New York based painter Phil Frost (b. 1973) has evolved a consistent, instantly recognizable aesthetic synonymous with his name, which he refers to as “intuitive perceptive portraiture.” This first exhibition of new work at Ace Gallery testifies to his relevance and extensive cultural reach as a leading contemporary artist who is self taught. Frost’s title for the exhibition, with its multiple meanings, alludes to the ascetic life. Referring to the internal struggles involved in the act of painting, it is often an unnerving personal journey involving intense discipline and patience in self-imposed isolation. Encoded in the pursuit, there is no straying from a discipline in which he is immersed. As many artists and writers experience, The Solace of the Sword references the struggle with solitary confinement required to create. Frost’s visual language melds layers of flat-white, culturally indeterminate mask-like forms with bold typographical and fluid, glyphic, geometric, and sinuous shapes that dance above vivid spectrums of painterly color, forming the long-necked busts and repetitions of faces that are pronounced as his intuitive portraiture.

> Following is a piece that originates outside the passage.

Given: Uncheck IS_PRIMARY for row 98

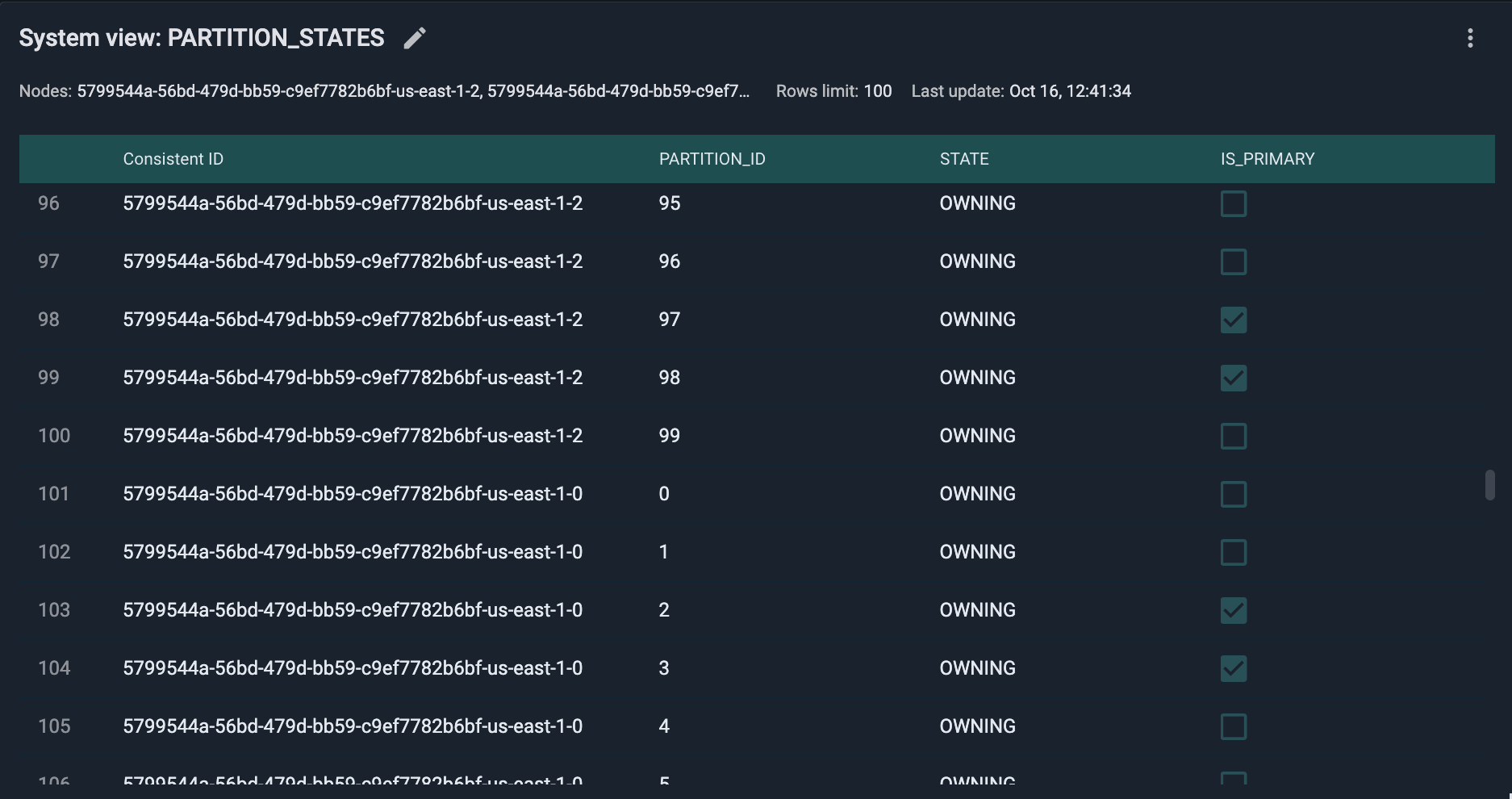Looking at the screenshot, I should pyautogui.click(x=1233, y=320).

Raised in rural Western Massachusetts, from a young age he grew up searching for and sometimes finding Indian adzes and arrowheads in farm fields and forests, and he made use of a natural fountain found at the edge of the woods that spouted clay by sitting at its rim and forming shapes in his hands. Early artistic experiment found him repetitiously drawing the white streak found in the hair of comic book scientist Reed Richards of The Fantastic Four, as well as scenes of Pac-Man chasing ghosts, and the antennae found on Batman’s mask. Just before his early teens, Frost began to enjoy spending time on summer visits with an older cousin who was an authority on antique glass bottles found in Northwestern Ohio. Together they would go on expeditions armed with maps of former times from the library and dig farm fields and abandoned rural dumps for glass vessels.
The unearthed treasures were impressed upon his mind and this archaeological drive influenced him, and would continue to. It was later revealed when he began making work imbued with collected and found objects, as a way to present the actual passage of his life gesturally into the context of a painted visual passage—a representation to articulate how the now inflects a lineage of experience in time and space that is formed both physically and intuitively from what is around him.

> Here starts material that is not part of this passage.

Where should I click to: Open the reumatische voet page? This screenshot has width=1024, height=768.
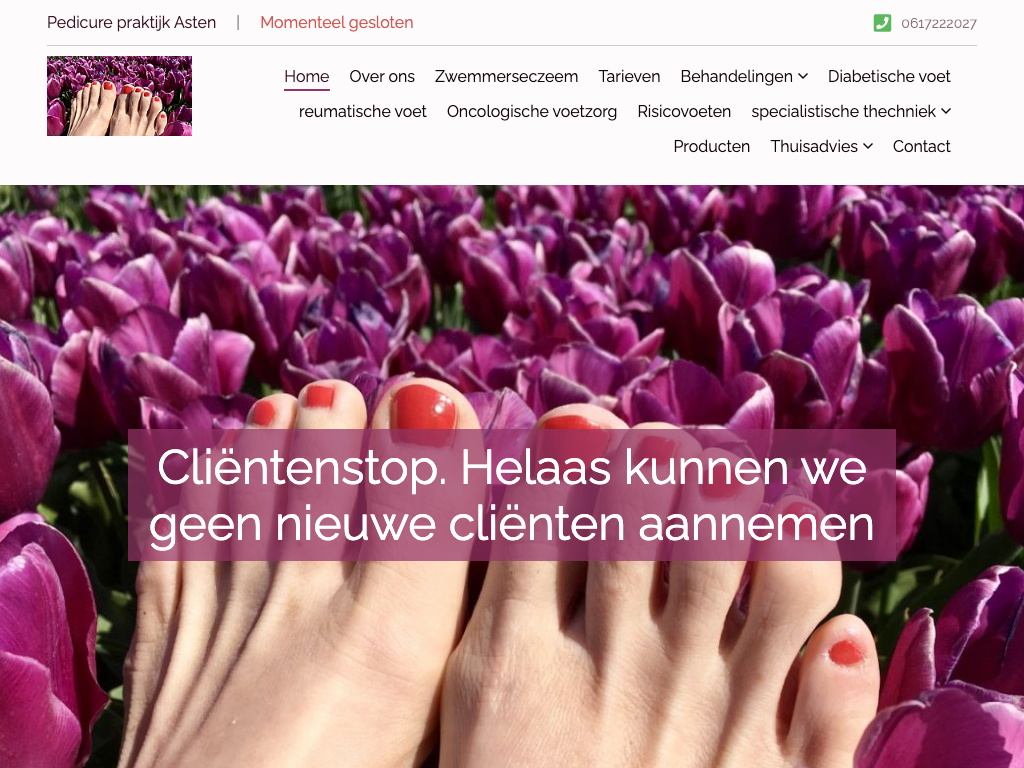tap(363, 112)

In his adolescence Frost moved, along with his younger sister and mother, by whom he was solely raised, to Cooperstown, NY for just over two years. There, an early fascination with baseball and in particular the position of pitching and the arabesque-like gesture made by a swinging bat was deepened.
His teenage years were spent in Albany, NY and were consumed by skateboarding downtown in the Capital District, where various terrain included Ellsworth Kelly sculptures and the perfectly transitionally-formed marble quarter-pipes, the glass walls on the architecture of Wallace Harrison’s Egg, and the marble playground he designed known as The Nelson A. Rockefeller Empire State Plaza. His often taking off on excursions to New York City to skateboard with friends led to an awareness and depth of interest in graffiti and anonymous mark making. Eventually cracking both of his kneecaps and repeatedly breaking both wrists, Frost was about to drop out of high school when a principal recommended an independent-study art class, to make up extra credit. With no teacher but the materials put in front of him, Frost would figure out how best to stretch a canvas, venture to find objects he could use as material in left over fire pits, and decide that he wanted to be a painter on his own terms. At a yard sale he attended with his mother he scored a 25-cent brown paper bag of oil paints along with a copy of David Sylvester’s Interviews with Francis Bacon that led to his further conviction. Captivated, he read it intently and repeatedly. Also self taught, Bacon’s ethos resonated deeply and triggered in Frost, at the age of eighteen, an eager thirst for art-historical precedents, including in particular, Alberto Giacometti, whose fascination with heads, busts and figures in space began the evolution and direction that has defined Frost’s work today.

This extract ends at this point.